§ QUOTED TEXT
# Eheim 2213 and 2215 instructions/help



## Talonstorm (Feb 16, 2005)

Hi. I had these 2 filters given to me by a friend last December. I am finally getting around to bringing them in from the garage and trying to get them to work. They are filthy and I believe I may be missing some parts. Anyway, I have NO idea how to prime and test these filters, or what I am missing, if anything. I looked on Eheim's website and their link to instructions gives some text instructions, but if you don't know which part is which, they are of no help. Does anyone know where I could get PDFs of the instruction manuals, or would anyone be willing to copy their's and send it to me (I would be willing to pay a reasonable fee for your trouble and mailing cost)?

§ GIVEN DATA

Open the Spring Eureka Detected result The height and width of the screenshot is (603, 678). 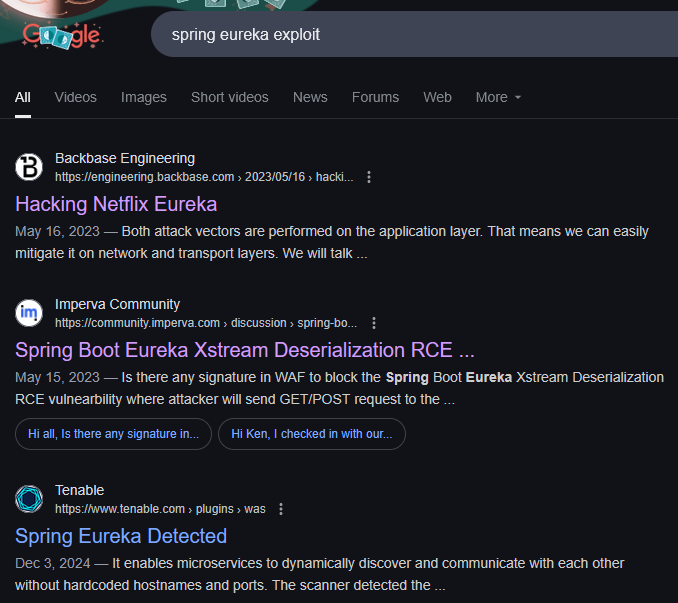tap(121, 536)
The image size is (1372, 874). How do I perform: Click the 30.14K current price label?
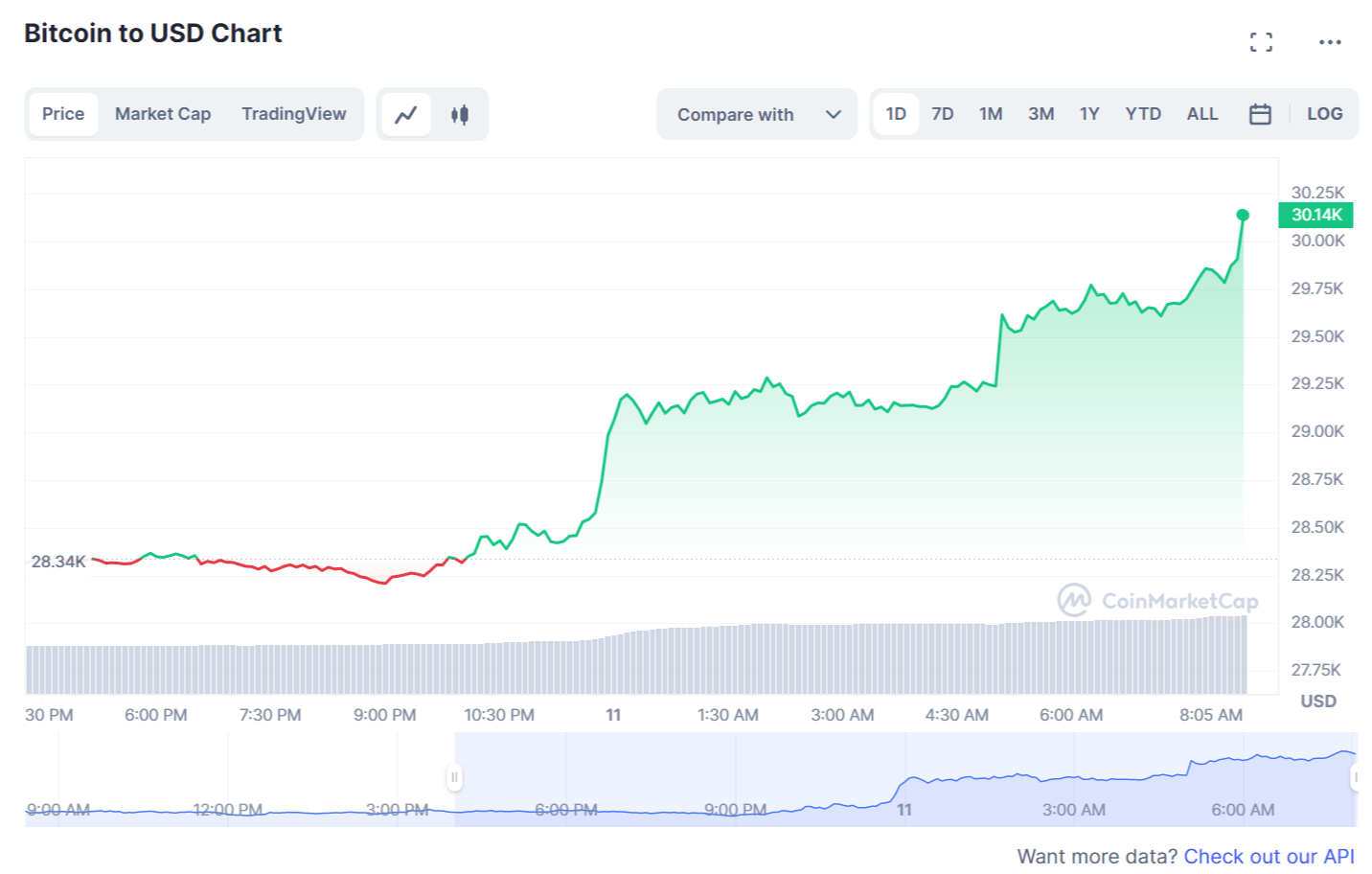(x=1315, y=215)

§ WHAT YOU SHOULD DO
Please write out the part of the Eheim filter post between "# Eheim 2213" and "and mailing cost)?", inclusive.

§ SOLUTION FOR THIS PROBLEM
# Eheim 2213 and 2215 instructions/help



## Talonstorm (Feb 16, 2005)

Hi. I had these 2 filters given to me by a friend last December. I am finally getting around to bringing them in from the garage and trying to get them to work. They are filthy and I believe I may be missing some parts. Anyway, I have NO idea how to prime and test these filters, or what I am missing, if anything. I looked on Eheim's website and their link to instructions gives some text instructions, but if you don't know which part is which, they are of no help. Does anyone know where I could get PDFs of the instruction manuals, or would anyone be willing to copy their's and send it to me (I would be willing to pay a reasonable fee for your trouble and mailing cost)?